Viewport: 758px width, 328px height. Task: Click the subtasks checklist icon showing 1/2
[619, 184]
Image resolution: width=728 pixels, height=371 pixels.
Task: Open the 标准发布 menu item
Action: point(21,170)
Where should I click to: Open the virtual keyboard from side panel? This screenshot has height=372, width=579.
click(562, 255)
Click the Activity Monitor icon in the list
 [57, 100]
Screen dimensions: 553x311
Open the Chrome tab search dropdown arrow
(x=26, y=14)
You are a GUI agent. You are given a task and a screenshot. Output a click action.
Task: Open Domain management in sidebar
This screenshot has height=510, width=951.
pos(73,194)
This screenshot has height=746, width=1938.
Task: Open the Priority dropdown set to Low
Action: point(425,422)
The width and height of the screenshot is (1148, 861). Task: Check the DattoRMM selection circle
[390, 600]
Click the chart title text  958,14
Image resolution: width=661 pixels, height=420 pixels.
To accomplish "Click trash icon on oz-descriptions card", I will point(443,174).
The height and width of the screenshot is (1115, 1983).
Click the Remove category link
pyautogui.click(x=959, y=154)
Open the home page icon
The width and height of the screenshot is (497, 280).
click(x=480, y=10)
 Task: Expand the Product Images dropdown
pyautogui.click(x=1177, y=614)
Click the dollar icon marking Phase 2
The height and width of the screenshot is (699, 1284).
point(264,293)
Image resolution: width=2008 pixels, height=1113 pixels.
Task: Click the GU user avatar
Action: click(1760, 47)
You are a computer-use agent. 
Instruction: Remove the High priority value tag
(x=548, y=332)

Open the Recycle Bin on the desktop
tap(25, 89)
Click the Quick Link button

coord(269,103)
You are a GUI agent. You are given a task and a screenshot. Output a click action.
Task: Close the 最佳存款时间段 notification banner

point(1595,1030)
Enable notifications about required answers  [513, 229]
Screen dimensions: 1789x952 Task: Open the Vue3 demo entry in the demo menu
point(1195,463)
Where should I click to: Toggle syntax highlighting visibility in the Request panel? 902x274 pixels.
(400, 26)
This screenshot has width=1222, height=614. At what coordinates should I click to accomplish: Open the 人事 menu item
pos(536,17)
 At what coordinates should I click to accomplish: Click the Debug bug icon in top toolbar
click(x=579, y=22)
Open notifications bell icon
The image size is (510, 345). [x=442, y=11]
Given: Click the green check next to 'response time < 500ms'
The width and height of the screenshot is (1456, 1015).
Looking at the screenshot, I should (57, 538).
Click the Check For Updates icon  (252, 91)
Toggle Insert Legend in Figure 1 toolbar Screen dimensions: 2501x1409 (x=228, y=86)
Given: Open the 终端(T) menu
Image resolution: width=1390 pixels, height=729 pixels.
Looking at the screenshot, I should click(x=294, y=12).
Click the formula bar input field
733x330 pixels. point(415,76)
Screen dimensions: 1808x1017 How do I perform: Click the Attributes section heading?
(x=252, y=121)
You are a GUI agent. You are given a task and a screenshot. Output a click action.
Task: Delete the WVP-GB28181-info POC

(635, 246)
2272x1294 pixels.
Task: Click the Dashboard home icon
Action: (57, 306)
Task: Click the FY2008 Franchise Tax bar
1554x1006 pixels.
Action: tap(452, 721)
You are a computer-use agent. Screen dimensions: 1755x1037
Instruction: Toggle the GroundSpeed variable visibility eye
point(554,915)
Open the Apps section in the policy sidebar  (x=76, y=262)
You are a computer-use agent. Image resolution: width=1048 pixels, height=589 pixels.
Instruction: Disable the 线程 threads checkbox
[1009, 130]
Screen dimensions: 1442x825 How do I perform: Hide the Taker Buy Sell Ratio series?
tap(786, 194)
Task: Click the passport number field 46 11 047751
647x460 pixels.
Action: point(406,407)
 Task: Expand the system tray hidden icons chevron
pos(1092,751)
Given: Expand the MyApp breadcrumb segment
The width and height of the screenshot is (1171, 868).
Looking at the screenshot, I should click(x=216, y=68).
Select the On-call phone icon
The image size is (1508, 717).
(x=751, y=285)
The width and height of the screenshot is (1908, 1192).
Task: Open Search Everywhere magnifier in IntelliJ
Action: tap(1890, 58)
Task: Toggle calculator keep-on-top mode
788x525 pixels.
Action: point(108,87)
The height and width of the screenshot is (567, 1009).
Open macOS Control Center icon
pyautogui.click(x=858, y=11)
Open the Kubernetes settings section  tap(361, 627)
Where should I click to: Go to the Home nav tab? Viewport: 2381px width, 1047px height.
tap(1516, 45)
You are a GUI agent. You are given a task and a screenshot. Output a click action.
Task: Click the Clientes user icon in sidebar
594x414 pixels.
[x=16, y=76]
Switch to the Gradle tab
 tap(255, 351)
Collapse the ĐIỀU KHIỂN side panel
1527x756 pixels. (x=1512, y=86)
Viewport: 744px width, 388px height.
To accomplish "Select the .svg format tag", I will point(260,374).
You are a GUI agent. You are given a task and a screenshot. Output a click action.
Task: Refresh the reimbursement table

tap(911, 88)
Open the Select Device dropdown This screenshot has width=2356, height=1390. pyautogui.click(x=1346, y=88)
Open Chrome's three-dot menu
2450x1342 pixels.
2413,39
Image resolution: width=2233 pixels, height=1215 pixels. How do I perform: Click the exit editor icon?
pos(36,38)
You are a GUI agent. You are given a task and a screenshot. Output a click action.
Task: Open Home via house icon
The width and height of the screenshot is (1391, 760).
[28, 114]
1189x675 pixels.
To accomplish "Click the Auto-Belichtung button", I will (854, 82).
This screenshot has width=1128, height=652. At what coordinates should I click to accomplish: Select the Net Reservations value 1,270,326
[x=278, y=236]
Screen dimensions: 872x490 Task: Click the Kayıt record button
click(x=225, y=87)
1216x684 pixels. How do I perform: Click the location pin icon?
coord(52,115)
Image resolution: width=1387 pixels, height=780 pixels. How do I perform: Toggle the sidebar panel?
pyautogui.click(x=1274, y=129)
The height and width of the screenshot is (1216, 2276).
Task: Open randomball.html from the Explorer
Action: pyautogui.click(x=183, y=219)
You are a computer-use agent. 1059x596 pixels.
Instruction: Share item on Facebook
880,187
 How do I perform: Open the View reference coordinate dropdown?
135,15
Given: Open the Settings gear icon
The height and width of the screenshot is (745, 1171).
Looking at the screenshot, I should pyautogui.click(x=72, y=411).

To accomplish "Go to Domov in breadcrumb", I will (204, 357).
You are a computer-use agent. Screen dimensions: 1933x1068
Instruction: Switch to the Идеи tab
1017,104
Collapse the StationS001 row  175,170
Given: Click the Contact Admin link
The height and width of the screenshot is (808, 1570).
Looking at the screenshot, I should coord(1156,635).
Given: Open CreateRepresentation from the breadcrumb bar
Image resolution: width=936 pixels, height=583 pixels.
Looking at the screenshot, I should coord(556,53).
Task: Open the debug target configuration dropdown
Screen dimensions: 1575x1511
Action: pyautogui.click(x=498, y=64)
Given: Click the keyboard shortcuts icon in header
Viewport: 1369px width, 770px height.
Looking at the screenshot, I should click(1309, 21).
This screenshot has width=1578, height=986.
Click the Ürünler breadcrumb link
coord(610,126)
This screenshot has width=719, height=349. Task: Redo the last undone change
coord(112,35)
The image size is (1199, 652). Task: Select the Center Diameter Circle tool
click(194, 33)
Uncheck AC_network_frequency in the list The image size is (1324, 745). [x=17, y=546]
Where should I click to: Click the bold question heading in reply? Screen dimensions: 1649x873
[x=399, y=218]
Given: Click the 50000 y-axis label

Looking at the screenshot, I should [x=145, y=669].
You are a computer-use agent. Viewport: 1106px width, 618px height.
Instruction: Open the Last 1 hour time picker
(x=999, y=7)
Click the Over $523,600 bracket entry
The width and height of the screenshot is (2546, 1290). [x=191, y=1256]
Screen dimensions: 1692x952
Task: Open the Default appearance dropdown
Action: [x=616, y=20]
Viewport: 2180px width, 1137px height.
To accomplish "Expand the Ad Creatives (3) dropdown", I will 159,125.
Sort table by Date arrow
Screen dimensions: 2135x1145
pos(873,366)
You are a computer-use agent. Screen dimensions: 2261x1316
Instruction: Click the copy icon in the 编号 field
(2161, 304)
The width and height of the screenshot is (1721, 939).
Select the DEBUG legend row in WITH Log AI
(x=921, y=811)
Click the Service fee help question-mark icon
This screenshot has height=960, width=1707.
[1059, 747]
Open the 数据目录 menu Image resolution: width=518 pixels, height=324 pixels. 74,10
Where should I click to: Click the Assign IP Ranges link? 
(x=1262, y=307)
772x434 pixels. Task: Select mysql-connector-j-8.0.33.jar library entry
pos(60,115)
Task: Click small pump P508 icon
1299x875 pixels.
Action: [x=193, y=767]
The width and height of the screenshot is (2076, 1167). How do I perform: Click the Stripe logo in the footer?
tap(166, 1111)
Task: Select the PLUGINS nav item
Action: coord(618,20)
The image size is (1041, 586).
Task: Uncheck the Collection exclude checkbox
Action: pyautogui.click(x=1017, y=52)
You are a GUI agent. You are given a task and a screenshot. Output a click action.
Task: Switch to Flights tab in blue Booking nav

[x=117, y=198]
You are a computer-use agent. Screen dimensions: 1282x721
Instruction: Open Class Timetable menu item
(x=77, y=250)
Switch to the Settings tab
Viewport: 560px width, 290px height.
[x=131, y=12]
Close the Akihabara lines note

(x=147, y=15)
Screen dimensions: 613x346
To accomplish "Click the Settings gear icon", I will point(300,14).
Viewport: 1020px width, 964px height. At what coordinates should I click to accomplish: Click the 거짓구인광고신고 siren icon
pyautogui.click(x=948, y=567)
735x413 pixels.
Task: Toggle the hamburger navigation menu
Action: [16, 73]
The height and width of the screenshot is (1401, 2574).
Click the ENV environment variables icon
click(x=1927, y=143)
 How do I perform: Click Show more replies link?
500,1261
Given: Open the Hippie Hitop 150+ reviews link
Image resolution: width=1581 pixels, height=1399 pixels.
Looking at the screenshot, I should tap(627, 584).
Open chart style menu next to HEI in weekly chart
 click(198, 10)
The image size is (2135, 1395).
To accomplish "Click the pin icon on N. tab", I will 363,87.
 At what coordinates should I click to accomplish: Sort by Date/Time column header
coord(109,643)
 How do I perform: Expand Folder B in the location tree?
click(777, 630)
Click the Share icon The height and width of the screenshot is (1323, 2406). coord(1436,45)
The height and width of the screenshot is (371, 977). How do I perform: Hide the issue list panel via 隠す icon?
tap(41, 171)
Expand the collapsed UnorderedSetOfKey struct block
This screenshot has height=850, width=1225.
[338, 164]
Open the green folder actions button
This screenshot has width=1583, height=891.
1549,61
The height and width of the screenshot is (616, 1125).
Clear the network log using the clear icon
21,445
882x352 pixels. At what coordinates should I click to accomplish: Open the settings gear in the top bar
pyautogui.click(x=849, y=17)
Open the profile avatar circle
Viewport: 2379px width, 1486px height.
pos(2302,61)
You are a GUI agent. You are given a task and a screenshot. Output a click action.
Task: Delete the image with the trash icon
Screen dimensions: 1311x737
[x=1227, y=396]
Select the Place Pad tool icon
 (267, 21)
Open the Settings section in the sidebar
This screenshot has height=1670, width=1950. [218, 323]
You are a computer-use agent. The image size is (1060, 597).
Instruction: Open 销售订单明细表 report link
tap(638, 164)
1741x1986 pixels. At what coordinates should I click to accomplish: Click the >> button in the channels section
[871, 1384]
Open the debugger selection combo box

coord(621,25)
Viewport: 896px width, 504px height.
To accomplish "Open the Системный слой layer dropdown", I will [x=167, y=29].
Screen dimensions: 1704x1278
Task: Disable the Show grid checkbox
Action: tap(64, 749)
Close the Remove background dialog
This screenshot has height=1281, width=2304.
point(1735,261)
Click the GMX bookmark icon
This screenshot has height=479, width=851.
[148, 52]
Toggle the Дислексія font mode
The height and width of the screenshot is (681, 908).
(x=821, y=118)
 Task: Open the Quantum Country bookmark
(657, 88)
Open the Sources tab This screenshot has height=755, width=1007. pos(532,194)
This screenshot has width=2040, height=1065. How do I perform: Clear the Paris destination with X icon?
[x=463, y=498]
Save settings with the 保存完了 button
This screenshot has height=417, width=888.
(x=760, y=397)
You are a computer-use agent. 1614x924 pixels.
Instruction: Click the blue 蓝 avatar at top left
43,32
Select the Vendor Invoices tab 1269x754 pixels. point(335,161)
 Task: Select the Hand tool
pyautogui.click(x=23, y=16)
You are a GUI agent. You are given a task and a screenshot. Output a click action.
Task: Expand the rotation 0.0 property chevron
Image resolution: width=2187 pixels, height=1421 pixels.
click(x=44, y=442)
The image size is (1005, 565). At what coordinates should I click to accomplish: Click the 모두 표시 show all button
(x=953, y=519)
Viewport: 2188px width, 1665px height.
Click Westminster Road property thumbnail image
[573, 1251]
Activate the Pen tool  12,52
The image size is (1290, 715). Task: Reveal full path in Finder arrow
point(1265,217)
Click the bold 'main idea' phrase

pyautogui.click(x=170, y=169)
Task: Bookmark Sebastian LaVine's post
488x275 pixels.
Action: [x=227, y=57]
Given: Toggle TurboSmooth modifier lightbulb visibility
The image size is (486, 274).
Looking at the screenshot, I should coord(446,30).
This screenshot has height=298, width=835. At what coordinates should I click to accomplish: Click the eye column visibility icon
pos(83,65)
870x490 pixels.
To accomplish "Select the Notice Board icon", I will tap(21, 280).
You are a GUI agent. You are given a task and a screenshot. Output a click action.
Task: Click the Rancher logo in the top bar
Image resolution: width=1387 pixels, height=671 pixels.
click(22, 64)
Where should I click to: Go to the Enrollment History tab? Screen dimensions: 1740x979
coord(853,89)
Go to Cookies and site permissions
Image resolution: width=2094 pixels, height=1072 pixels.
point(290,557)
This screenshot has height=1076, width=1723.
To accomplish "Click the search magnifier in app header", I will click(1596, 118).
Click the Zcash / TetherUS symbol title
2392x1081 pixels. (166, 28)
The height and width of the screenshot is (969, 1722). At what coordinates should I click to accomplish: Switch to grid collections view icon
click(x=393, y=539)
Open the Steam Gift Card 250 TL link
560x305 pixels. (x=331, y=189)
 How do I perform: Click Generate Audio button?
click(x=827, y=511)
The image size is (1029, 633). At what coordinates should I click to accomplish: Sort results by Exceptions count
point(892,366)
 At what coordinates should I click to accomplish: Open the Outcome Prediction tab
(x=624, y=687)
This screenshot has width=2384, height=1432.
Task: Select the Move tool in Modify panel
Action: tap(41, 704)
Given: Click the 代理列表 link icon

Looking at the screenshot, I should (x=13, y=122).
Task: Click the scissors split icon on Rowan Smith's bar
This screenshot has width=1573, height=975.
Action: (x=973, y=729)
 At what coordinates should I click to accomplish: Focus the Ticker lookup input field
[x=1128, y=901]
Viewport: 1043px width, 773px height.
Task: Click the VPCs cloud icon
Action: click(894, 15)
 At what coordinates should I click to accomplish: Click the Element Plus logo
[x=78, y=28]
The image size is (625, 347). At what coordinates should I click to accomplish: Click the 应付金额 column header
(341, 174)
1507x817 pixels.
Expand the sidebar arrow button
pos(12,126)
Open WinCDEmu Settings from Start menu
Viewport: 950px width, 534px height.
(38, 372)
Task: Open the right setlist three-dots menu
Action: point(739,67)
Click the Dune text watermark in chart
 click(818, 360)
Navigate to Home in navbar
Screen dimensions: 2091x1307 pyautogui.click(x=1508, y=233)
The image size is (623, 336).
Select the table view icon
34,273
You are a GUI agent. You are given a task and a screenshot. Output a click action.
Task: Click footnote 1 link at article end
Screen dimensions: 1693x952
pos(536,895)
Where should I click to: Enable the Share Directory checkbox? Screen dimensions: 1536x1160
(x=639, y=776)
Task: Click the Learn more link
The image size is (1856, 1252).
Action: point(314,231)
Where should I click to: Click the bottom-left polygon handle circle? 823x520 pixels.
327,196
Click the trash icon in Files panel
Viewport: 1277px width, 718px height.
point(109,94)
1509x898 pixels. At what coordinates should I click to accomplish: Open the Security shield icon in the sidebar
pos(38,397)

Assignment ▸ Go line by line through the data, copying each one that contains the word "trash".

Answer box ▸
To accomplish "Click trash icon on oz-descriptions card", I will point(443,174).
Task: Delete the image with the trash icon
Click the trash icon in Files panel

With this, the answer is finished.